Ultrasound-guided thrombin injection relies on the formation of a clot within the pseudoaneurysm to exclude it from the circulation. Case reports have shown success of ultrasound-guided thrombin injection [1]. This ensures that thrombin is injected directly into the pseudoaneurysm. There is also risk of incomplete occlusion or recannulization which may require additional therapy [5]. Since our patient refused surgery, trying thrombin injections was reasonable but unsuccessful.

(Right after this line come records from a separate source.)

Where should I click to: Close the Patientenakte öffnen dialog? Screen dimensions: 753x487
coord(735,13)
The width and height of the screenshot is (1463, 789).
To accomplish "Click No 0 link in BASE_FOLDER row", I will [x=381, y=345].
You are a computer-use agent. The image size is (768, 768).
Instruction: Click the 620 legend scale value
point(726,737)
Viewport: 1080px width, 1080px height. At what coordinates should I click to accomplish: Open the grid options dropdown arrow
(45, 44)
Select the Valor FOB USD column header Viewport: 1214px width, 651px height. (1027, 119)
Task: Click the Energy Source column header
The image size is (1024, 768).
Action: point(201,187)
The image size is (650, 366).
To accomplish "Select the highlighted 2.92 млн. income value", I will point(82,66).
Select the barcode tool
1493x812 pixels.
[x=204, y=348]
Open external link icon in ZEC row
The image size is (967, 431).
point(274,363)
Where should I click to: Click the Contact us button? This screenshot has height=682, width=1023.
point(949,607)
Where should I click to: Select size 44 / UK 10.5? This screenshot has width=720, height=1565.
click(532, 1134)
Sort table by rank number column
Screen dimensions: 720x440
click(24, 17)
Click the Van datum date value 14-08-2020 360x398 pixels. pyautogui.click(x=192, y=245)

A study done at the Ninth People’s Hospital, Shanghai Jiao Tong University concluded coil embolization by angiography of pseudoaneurysms coming off the external carotid artery is a useful alternative to standard surgical repair and avoids morbidity associated with performing surgery in the face and neck area [2]. Many case reports have also documented success of endovascular embolization of pseudoaneurysms of the ECA and its branches [6, 7]. In our case, we have shown that glue can also be used to successfully resolve a pseudoaneurysm endovascularly.

4. Conclusion

Pseudoaneurysm should be included in differential for neck mass. A pseudoaneurysm due to central venous catheter placement is a very rare occurrence. Although cases of external carotid artery pseudoaneurysms have been reported, most are due to trauma. A handful of cases of superior thyroid artery pseudoaneurysms have been reported but no cases of sternocleidomastoid artery, a branch of the superior thyroid artery, pseudoaneurysms have previously been reported to our knowledge. This case study shows a successful resolution of a sternocleidomastoid artery pseudoaneurysm using glue endovascularly. Other treatments that were attempted were conservative management and thrombin injections, but these failed to resolve this woman’s symptoms. While conservative management and compression may be good therapies to try initially in patients who are not in imminent danger, surgery and endovascular treatment are better therapies in pseudoaneurysms that are resistant to treatment or in unstable patients. Although surgery is the gold standard, endovascular treatment provides a less invasive option when the patient is not a good candidate for surgery or refuses surgical intervention. Thrombin injections may also be attempted but are not as safe without concurrent endovascular cerebral protection.

Conflicts of Interest

The authors declare that they have no conflicts of interest.